EXERCISE GOAL —
Could you reproduce the passage of the breast cancer essay between "This February I" and "for future reference.", inclusive, with "granite" swapped for "concrete"?

EXTRACTED TEXT —
It takes a village

Josie Leavitt

This February I was diagnosed with early stage, highly treatable breast cancer. I will be fine after the treatment, which began in earnest two weeks ago. In my case, cancer comes with an incredible village of friends who want to help me through this. Which is good because I’m not adept at asking for help. It also comes with a menu of side effects and symptoms-that-might-be-side-effects that left me on an emotional roller coaster. 

My stomach feels a lot like granite. I coughed. I’ve just washed dishes, why are my hands so red? Bowels can take a lot of strategizing. Cuts do take longer to heal, and I keep cutting myself. I sneezed. Everything was thought about and either discarded or written down for future reference. 

My doctor told me that days three to five were the worst. I found myself a side-effect overachiever by starting the downward slide the night of day two. I had horrible bone and joint pain that felt like a bad flu. I got a little panicky. 

I took my temperature and some Tylenol and told myself that, no, I was not getting a fever, which I had been told was bad for folks on chemo. I listened to far too many beeps on my digital thermometer but finally calmed down and went to sleep when my temperature rose no higher than 98.7 degrees.

LISTED RECORDS —
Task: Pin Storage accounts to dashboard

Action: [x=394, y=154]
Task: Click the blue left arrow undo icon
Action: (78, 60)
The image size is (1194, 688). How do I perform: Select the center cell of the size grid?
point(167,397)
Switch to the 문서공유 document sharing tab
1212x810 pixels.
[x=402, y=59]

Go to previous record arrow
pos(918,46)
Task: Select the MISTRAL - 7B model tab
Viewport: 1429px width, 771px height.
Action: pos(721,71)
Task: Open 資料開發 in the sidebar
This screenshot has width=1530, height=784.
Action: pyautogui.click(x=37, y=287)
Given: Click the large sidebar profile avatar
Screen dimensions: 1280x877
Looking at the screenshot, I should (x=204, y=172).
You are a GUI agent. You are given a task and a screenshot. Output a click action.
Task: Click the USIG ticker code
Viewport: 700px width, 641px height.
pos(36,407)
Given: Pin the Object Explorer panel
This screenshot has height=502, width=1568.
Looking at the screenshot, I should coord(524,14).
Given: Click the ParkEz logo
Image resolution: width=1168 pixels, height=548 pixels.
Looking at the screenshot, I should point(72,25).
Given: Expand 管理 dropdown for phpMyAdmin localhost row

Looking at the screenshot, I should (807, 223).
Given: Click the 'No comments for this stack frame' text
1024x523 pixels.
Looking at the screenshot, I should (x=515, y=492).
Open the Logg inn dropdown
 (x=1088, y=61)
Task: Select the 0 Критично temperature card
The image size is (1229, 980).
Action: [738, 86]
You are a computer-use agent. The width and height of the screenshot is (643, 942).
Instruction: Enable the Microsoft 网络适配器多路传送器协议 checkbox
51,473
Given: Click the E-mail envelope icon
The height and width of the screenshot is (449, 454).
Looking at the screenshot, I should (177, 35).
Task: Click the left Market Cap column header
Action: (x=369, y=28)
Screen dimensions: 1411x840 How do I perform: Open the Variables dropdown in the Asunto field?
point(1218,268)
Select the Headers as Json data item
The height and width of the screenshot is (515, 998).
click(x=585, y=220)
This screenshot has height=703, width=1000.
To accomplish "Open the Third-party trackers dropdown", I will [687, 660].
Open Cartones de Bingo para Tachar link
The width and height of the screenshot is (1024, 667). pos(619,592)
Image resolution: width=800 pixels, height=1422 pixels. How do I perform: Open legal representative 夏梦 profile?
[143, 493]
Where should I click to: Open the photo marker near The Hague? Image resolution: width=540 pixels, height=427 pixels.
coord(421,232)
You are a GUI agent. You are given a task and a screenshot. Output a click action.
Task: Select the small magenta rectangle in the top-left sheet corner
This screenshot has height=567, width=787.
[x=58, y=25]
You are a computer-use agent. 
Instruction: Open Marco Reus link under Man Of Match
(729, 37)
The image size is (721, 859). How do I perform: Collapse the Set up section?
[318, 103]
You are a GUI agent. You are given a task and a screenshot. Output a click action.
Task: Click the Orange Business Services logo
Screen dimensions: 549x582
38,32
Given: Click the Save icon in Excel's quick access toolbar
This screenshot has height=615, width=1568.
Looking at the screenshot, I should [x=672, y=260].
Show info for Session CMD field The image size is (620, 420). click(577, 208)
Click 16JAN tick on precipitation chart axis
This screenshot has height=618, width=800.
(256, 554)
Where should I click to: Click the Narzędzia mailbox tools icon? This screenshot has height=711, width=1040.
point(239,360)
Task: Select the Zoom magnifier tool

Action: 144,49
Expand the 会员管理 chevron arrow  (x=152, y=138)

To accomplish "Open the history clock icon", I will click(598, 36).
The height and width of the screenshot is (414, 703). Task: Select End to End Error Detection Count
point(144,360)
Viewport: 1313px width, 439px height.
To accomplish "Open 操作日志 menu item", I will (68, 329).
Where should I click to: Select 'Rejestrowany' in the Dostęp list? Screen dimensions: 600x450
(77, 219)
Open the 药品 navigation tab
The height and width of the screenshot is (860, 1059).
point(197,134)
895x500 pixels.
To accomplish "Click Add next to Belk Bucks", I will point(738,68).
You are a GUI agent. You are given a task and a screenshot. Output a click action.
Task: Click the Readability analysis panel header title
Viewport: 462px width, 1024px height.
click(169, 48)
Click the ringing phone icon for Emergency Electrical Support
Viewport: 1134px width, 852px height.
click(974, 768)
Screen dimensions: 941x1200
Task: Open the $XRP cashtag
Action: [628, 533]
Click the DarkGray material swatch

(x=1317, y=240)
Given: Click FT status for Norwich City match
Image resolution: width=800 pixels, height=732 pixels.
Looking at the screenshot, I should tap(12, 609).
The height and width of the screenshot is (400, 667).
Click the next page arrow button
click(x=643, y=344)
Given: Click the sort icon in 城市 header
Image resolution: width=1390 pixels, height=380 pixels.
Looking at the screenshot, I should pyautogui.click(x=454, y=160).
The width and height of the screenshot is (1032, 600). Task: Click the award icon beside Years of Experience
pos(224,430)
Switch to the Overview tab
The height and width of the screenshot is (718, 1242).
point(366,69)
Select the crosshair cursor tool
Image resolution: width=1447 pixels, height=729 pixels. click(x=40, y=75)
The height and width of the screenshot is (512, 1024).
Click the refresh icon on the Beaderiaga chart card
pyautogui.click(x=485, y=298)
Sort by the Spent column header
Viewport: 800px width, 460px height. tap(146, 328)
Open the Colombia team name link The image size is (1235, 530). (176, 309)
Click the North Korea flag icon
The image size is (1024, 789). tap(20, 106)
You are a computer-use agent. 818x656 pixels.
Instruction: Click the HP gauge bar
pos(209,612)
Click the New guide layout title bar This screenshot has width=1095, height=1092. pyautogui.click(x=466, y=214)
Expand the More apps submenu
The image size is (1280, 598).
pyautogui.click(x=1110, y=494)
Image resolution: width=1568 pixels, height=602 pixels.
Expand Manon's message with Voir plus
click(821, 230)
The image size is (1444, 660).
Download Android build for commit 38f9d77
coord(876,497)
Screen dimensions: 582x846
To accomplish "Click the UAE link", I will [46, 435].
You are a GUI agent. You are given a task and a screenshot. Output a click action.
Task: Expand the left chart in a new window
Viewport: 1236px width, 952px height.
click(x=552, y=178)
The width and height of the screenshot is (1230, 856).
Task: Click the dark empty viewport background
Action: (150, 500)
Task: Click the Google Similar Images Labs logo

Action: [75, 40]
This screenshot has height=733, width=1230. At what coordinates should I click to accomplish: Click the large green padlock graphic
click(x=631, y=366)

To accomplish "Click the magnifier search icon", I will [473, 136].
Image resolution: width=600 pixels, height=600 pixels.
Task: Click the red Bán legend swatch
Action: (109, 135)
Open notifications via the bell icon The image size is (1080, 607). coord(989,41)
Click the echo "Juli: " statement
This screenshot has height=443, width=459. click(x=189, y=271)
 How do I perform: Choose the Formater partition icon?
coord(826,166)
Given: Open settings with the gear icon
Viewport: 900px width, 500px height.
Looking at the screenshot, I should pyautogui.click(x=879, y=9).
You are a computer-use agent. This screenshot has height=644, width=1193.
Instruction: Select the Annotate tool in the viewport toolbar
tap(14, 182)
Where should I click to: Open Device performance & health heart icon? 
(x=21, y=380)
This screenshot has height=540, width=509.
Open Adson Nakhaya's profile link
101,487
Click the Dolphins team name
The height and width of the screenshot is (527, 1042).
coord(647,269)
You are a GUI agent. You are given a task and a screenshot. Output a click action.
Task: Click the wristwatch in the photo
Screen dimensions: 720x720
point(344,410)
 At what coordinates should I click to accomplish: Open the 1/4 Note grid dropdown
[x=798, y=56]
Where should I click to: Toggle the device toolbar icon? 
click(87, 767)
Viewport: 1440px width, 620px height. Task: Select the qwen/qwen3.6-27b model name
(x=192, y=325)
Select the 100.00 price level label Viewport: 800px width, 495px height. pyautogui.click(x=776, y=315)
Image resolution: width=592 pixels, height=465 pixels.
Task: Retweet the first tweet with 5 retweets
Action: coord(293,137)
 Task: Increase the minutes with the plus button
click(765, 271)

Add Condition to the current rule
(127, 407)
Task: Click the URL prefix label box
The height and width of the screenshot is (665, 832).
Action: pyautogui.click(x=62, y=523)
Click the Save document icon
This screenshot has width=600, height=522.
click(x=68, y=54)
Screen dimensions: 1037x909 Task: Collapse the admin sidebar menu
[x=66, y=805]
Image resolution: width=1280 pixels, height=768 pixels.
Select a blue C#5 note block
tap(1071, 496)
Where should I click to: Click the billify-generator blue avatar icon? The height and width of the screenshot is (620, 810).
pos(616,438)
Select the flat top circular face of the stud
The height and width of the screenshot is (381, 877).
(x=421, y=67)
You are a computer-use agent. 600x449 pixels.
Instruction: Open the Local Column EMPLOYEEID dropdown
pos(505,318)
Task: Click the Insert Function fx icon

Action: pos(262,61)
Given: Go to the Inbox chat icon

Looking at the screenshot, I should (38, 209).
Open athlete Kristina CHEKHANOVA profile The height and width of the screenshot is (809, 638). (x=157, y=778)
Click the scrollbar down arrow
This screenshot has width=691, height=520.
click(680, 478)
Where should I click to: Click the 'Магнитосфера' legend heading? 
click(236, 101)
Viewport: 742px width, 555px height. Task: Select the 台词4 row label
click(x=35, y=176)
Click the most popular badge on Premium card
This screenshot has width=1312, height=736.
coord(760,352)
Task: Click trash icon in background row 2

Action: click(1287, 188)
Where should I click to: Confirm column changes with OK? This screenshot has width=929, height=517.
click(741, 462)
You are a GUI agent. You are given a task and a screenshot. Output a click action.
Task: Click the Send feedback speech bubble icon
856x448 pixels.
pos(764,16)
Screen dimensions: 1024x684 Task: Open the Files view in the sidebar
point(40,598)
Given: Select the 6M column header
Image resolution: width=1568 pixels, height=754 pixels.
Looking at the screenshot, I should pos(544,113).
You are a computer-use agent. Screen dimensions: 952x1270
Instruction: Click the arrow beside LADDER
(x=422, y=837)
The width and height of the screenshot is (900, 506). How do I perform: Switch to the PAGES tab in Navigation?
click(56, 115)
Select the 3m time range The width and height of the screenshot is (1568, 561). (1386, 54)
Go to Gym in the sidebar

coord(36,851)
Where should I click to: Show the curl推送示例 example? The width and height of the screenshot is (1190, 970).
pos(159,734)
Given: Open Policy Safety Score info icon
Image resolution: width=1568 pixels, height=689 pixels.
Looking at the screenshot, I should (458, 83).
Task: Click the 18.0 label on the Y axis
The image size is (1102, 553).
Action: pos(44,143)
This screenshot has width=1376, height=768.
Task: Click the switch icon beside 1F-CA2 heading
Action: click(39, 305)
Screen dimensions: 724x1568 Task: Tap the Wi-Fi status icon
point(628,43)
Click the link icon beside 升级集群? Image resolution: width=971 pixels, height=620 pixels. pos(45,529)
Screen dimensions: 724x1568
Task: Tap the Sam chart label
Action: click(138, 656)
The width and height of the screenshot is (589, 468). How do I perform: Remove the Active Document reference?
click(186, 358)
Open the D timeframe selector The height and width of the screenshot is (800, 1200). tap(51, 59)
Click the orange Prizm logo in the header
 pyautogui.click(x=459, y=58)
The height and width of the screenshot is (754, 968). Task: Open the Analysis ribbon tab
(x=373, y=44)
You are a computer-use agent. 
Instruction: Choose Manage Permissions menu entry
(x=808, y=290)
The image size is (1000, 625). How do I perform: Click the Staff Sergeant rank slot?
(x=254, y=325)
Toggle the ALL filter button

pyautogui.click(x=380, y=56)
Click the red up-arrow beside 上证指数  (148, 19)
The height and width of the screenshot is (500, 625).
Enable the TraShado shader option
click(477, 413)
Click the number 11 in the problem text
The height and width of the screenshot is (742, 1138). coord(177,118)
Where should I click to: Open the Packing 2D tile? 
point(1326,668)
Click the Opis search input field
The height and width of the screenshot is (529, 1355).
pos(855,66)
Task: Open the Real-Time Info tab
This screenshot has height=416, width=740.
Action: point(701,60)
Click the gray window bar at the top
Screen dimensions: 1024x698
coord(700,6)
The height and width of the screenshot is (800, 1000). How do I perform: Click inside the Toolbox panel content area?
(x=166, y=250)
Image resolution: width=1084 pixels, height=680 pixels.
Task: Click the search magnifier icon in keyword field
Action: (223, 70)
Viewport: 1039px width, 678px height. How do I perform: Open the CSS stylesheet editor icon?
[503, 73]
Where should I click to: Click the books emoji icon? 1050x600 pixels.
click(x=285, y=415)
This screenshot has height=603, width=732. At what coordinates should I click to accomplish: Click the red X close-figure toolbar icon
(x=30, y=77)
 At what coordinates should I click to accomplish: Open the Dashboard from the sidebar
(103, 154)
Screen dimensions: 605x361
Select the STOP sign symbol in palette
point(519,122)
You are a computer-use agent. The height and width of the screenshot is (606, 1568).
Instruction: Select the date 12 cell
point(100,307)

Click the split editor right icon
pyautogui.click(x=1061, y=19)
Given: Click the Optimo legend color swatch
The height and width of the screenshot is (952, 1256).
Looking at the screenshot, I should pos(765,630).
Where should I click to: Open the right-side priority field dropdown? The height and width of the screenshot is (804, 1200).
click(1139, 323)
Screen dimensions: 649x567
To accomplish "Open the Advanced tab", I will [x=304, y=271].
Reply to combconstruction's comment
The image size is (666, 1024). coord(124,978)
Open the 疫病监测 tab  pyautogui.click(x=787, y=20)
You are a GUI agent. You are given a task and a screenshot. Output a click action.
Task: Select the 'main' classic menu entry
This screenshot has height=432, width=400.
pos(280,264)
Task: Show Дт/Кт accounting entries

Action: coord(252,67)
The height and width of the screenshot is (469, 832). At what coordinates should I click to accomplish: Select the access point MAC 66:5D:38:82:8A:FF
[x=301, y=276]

WRITTEN SOLUTION —
This February I was diagnosed with early stage, highly treatable breast cancer. I will be fine after the treatment, which began in earnest two weeks ago. In my case, cancer comes with an incredible village of friends who want to help me through this. Which is good because I’m not adept at asking for help. It also comes with a menu of side effects and symptoms-that-might-be-side-effects that left me on an emotional roller coaster. 

My stomach feels a lot like concrete. I coughed. I’ve just washed dishes, why are my hands so red? Bowels can take a lot of strategizing. Cuts do take longer to heal, and I keep cutting myself. I sneezed. Everything was thought about and either discarded or written down for future reference.